Source records

• • • • • • •

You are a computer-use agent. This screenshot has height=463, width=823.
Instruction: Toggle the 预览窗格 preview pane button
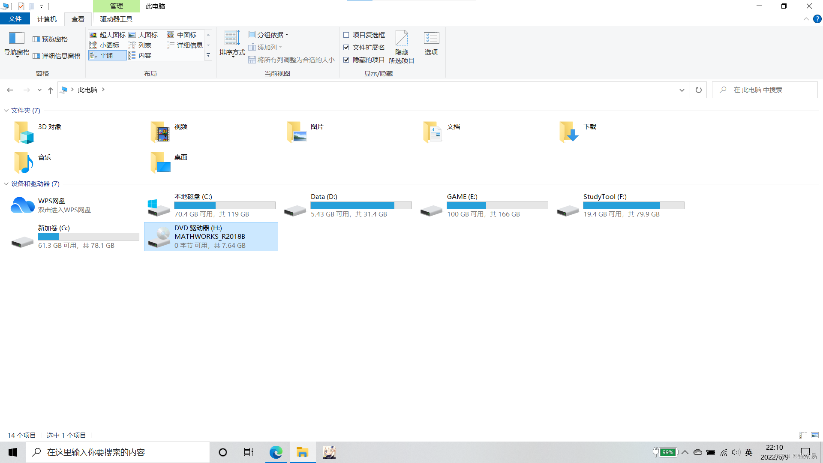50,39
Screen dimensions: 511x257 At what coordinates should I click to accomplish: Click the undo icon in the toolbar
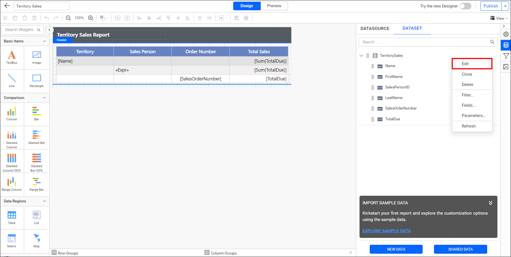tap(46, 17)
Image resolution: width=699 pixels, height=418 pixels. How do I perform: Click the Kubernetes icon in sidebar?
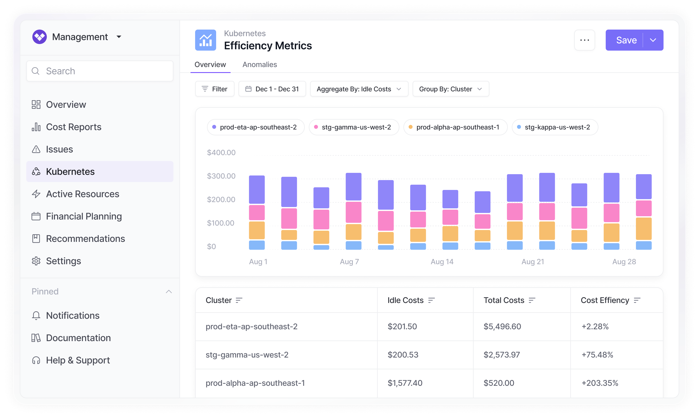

• • • • • • •

(TASK TO COMPLETE):
Return each line above where the word "height" shows up.

(TASK OUTPUT):
You are a computer-use agent. This screenshot has height=463, width=823.
Image resolution: width=699 pixels, height=418 pixels. How do I perform: Click the Kubernetes icon in sidebar?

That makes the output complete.